Ainsi la navigabilité permet à l’autorité d’emploi Marine nationale de formaliser l’expérience métier pour améliorer la sécurité des vols et générer de la confiance, en interne et vers l’extérieur.

Ce but est réellement porté par le commandement, les engagements des dirigeants responsables œuvrant au service de l’autorité d’emploi sont effectifs et animent les échanges. La navigabilité a un coût, mais il est accepté pour effectuer un travail de qualité et atteindre le niveau de sécurité attendu des armées.

La navigabilité n’est pas la mère de toutes nos difficultés, mais le révélateur de certaines d’entre elles. C’est un indicateur nécessaire de l’évolution de l’état des moyens pris en compte pour réguler l’activité.

Et la confiance générée est potentiellement source de simplification, d’amélioration de l’interopérabilité et de l’efficacité. L’environnement contrôlé du Rafale permet ainsi des échanges interarmées jusqu’alors inenvisageables. Il faut poursuivre dans cette voie.

Enjeux à l'avenir

Afin de poursuivre dans l’amélioration de la sécurité des vols et de l’antifragilité11 de nos organisations, une réflexion sur l’adaptation de la navigabilité aux enjeux numériques doit être menée.

La numérisation des systèmes aériens et de leurs systèmes de soutien, techniques et opérationnels, amène un risque cybernétique au travers de la maîtrise de la configuration des systèmes, de leurs vulnérabilités, de leurs comportements et de la gestion des modes dégradés. La prise en compte de ce risque au titre de la navigabilité initiale, de son suivi et de son maintien, est essentielle et présente un enjeu de compétence majeur.

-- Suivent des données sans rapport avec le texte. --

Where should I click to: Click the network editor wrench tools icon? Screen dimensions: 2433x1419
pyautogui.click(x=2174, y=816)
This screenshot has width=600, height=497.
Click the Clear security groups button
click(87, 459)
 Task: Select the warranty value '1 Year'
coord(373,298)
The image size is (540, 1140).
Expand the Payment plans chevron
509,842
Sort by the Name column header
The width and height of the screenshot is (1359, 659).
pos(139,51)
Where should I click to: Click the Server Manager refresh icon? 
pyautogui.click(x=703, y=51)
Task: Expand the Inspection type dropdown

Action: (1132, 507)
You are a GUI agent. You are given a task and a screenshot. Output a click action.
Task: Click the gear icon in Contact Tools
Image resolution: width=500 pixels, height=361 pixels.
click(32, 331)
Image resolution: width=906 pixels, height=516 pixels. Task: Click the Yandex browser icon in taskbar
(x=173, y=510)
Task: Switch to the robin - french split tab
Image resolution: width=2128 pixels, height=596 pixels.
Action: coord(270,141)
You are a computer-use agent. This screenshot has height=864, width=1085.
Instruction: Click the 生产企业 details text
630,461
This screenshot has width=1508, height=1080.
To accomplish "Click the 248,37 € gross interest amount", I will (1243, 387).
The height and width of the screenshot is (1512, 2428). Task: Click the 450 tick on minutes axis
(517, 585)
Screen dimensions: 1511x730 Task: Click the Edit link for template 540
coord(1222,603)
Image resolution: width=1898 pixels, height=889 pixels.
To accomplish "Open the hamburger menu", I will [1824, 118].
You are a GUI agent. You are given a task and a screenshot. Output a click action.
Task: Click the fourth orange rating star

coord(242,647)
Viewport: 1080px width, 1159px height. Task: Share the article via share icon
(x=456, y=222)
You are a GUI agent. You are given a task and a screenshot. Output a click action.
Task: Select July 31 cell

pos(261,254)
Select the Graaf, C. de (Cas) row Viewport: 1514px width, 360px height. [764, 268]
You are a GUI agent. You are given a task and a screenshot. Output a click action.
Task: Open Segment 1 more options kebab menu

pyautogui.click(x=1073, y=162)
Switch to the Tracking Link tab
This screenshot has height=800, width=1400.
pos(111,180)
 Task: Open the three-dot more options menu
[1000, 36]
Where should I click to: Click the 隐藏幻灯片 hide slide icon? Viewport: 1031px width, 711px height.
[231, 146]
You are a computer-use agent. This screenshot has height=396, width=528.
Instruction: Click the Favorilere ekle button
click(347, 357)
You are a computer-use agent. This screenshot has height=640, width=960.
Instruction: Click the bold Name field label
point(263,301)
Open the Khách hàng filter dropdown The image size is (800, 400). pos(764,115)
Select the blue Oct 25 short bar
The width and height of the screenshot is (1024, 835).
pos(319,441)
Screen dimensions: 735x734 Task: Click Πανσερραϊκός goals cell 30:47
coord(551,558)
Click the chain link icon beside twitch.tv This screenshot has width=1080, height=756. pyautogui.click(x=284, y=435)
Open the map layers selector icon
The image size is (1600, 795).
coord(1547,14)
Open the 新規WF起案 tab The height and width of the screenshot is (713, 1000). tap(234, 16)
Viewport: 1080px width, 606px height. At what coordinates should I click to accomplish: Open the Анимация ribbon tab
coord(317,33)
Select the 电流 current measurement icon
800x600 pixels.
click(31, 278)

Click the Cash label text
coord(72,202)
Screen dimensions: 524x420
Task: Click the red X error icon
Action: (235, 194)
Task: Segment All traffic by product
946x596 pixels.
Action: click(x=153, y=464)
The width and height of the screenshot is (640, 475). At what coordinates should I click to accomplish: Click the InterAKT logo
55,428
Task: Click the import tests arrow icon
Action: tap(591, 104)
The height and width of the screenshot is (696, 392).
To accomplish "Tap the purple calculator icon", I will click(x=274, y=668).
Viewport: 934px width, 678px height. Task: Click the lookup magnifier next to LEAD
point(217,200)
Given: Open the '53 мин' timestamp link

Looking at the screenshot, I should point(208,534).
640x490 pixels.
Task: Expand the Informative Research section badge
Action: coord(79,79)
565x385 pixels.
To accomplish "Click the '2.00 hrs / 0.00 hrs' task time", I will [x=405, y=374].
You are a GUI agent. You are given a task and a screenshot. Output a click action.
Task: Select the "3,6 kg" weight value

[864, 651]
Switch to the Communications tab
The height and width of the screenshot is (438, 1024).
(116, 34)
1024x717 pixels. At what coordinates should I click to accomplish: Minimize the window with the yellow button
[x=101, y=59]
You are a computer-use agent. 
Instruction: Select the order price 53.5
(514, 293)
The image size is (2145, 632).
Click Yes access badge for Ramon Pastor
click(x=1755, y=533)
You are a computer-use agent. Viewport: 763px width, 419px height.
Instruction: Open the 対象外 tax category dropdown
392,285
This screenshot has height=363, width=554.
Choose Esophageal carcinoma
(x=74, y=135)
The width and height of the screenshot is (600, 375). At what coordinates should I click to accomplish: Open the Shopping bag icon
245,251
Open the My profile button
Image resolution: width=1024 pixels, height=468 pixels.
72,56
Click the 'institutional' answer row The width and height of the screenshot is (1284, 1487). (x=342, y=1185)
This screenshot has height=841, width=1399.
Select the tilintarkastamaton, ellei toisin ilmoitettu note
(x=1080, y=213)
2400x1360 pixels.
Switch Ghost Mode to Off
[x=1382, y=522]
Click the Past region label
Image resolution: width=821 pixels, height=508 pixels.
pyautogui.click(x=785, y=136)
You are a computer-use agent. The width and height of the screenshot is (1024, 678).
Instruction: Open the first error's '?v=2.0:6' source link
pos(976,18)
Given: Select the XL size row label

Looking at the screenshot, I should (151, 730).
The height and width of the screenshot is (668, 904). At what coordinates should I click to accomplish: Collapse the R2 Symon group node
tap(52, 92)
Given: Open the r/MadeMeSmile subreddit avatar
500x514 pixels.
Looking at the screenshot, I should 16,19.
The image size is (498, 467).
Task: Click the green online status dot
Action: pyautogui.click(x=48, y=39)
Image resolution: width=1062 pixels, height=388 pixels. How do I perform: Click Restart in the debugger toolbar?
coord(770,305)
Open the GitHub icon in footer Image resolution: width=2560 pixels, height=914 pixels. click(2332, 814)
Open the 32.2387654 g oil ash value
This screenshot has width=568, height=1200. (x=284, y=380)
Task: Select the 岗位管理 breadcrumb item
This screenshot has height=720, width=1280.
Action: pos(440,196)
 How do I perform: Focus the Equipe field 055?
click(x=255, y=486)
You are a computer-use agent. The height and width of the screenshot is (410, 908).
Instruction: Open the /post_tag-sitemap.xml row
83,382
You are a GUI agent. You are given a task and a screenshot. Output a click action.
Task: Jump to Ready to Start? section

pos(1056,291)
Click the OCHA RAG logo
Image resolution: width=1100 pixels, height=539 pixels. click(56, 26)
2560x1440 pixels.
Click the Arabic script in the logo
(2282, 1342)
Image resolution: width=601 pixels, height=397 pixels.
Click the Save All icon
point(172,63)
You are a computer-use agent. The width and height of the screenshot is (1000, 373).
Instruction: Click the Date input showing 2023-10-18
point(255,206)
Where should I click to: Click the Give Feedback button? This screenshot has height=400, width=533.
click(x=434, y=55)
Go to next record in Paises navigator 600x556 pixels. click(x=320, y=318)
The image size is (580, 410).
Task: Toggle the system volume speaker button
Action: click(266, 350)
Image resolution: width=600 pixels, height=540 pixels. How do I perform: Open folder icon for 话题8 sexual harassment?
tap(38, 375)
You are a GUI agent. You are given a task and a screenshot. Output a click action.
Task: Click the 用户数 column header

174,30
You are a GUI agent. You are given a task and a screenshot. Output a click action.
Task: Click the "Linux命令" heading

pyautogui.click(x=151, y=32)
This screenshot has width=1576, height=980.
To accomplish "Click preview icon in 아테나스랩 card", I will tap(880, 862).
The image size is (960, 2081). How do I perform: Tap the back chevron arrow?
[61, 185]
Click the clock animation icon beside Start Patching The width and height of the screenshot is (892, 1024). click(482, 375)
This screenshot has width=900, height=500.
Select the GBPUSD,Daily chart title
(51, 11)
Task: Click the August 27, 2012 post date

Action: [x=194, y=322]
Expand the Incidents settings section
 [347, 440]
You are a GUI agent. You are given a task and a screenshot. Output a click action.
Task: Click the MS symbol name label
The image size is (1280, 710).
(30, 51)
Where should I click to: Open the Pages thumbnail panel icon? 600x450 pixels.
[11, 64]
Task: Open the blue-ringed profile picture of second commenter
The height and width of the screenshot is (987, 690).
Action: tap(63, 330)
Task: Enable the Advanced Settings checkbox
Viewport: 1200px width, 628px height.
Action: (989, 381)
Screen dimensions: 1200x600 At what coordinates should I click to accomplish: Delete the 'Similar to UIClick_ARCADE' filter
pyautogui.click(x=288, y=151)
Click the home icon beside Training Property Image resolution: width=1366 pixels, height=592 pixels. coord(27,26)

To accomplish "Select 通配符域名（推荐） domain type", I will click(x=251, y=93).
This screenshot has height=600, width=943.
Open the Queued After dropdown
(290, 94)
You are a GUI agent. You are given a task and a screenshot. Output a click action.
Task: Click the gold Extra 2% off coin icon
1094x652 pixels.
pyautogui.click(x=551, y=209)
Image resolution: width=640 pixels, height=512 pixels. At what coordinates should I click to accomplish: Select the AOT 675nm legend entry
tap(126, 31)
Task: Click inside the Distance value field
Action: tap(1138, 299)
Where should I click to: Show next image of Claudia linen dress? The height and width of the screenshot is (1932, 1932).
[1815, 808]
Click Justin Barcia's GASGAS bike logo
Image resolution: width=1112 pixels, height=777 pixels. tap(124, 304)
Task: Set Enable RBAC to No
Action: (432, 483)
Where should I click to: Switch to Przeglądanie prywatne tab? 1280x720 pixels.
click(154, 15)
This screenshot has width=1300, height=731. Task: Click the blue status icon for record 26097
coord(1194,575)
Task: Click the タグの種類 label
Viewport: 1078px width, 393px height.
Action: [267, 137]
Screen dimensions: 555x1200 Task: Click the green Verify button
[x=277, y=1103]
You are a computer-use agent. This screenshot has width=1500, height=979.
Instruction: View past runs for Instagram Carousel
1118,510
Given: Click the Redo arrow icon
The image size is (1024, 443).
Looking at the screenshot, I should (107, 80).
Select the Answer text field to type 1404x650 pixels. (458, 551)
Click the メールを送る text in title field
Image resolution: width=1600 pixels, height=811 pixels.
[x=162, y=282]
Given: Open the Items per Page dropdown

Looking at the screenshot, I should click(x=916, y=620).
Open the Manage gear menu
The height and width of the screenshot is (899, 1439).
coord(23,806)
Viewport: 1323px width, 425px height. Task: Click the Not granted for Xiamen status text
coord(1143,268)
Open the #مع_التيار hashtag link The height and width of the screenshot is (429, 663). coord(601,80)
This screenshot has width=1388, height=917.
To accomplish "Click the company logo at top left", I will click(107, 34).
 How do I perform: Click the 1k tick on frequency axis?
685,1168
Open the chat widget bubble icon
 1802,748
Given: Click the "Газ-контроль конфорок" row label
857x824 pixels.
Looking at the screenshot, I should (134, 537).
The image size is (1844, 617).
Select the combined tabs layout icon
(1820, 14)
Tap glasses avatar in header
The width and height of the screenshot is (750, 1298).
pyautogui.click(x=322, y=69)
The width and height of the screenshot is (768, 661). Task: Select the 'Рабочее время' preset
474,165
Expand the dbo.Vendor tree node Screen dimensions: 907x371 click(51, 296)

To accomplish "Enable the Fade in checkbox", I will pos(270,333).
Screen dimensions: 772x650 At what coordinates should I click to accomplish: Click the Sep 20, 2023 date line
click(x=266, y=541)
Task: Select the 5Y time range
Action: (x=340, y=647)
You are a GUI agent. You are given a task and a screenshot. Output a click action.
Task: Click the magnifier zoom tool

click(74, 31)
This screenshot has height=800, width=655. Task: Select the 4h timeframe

En particulier, l’intégration numérique impose à l’ensemble de la chaîne industrielle de prendre une part active dans la sécurité de nos moyens. Les systèmes de conception, de fabrication et de maintenance (outils d’analyse, de gestion, bancs), les systèmes numériques embarqués, les informations numérisées (documentation, livrets de suivis), fournis ou utilisés par l’industrie doivent être pensés, maintenus (maintien en condition de sécurité) et surveillés en prenant en compte le rôle systémique de leur cyber-sécurité dans la sécurité des vols.